→ **Task**:
Reproduce the entries shown below only from the line with "Task: Click the scrollbar up arrow" down to the line with "Given: Focus the First Name field", keeping both end lines and copying each one exactly.
(Provided entries begins)
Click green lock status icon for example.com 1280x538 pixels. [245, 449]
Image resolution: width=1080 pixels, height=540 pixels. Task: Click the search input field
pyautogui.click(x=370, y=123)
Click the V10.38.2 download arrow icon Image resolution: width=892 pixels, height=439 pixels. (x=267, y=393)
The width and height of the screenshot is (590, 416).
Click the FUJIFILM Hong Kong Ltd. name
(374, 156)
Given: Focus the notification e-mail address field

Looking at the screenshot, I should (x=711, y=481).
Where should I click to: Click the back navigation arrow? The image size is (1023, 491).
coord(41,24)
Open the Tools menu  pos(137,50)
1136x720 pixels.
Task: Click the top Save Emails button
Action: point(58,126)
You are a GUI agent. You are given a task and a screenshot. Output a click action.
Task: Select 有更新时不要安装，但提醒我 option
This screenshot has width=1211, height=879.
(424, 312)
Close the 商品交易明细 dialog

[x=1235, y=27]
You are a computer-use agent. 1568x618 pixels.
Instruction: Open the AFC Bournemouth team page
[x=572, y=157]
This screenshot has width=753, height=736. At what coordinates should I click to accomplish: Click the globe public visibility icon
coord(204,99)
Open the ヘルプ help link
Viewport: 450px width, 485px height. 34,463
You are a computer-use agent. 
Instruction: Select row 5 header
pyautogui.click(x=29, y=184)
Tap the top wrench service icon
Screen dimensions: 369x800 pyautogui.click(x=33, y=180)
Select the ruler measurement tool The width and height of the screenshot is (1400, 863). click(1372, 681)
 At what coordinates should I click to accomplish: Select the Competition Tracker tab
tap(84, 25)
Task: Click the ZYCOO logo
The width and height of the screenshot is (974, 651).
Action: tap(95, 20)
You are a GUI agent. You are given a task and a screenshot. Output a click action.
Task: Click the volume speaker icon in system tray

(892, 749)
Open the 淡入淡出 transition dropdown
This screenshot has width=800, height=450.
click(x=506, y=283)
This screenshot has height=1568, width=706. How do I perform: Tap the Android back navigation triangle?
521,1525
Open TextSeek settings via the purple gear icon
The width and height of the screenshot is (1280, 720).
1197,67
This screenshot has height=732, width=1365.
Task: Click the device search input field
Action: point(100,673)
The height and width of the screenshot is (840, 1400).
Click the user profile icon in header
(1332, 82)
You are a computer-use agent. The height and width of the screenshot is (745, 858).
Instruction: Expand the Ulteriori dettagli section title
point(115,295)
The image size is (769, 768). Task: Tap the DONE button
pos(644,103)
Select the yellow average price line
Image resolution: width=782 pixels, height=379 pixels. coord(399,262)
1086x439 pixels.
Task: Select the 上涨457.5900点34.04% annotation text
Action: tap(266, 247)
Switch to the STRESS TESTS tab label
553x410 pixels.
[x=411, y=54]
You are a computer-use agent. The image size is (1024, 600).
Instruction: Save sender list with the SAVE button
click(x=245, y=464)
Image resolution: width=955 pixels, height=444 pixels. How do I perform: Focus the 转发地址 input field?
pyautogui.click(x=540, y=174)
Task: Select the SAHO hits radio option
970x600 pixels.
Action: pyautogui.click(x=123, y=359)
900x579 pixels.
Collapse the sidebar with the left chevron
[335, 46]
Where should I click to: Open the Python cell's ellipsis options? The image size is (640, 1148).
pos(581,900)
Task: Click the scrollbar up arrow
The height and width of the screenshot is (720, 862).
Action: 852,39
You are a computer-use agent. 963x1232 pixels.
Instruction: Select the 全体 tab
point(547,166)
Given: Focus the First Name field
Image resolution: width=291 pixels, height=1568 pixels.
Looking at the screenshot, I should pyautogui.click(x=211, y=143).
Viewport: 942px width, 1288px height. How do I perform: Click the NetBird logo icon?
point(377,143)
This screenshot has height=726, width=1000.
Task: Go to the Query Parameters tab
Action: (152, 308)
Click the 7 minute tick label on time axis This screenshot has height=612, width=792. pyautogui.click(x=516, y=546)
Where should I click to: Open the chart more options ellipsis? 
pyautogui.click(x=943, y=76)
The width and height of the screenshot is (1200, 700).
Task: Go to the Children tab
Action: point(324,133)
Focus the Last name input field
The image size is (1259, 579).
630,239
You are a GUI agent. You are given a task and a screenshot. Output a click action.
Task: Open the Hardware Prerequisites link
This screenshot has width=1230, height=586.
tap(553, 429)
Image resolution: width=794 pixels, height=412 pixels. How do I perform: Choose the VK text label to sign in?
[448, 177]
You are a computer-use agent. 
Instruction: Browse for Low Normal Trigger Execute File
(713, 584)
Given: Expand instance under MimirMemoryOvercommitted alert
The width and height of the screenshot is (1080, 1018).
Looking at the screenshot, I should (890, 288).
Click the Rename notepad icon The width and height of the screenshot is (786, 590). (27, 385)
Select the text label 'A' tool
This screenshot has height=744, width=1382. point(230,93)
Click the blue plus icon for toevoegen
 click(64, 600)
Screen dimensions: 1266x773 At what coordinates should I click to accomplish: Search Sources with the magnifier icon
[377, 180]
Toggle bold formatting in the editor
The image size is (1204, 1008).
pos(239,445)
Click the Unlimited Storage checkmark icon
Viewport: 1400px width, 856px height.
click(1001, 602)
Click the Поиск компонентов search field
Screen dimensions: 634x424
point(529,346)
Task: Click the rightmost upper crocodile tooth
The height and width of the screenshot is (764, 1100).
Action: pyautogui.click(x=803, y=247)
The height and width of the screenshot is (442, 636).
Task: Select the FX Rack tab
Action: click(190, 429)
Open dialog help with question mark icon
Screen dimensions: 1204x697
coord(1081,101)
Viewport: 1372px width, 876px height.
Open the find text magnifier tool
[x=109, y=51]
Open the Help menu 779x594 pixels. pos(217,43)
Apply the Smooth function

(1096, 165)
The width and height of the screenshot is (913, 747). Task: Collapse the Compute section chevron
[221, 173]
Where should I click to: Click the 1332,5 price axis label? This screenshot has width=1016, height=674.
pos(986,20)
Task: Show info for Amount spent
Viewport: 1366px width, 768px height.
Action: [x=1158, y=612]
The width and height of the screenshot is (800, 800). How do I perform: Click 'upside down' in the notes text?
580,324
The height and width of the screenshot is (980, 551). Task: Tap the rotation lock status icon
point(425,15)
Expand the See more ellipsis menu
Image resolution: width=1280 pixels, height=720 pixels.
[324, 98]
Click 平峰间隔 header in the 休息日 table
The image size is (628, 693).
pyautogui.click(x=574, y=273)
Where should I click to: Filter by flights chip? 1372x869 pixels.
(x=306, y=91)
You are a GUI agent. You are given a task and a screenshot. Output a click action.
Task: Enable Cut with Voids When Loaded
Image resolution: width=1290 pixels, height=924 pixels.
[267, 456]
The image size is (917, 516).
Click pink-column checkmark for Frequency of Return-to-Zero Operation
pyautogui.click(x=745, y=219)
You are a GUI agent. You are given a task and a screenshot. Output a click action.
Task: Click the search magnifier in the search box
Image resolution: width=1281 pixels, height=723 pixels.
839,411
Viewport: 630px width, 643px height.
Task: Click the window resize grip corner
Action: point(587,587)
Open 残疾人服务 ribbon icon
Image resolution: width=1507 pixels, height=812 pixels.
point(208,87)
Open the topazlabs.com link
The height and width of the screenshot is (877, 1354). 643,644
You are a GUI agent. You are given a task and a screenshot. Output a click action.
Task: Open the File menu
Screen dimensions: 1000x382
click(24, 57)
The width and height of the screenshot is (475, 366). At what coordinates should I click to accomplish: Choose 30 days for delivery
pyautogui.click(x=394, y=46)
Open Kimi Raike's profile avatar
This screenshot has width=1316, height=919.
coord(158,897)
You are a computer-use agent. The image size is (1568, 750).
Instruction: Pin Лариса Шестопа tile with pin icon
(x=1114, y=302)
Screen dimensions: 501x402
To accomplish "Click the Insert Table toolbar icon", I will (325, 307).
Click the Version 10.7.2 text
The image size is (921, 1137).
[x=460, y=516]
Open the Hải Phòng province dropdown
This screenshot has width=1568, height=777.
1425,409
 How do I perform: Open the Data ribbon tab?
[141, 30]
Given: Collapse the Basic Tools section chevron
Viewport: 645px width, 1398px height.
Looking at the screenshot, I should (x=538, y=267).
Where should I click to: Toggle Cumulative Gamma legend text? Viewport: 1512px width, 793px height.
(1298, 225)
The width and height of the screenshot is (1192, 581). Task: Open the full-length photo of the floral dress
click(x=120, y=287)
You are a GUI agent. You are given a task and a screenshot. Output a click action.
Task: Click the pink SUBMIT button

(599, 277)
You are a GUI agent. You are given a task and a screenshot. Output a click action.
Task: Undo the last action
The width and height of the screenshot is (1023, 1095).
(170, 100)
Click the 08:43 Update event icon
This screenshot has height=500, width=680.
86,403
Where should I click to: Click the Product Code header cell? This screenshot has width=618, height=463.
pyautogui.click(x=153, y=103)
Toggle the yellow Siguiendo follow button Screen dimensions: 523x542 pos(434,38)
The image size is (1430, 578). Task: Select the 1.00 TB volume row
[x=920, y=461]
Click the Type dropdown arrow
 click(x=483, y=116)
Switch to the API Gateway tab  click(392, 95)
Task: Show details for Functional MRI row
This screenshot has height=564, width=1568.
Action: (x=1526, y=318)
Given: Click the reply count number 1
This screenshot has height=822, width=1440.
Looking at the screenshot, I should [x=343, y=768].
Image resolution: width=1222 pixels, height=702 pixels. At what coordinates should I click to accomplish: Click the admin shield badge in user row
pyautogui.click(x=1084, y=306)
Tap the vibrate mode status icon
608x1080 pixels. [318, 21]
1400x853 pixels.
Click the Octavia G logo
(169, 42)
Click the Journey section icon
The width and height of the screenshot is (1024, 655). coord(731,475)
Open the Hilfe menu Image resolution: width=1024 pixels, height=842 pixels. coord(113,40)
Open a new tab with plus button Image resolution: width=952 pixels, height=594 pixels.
(Provided entries ends)
→ **Output of the task**:
Task: Click the scrollbar up arrow
The height and width of the screenshot is (720, 862).
Action: 852,39
You are a computer-use agent. 963x1232 pixels.
Instruction: Select the 全体 tab
point(547,166)
Given: Focus the First Name field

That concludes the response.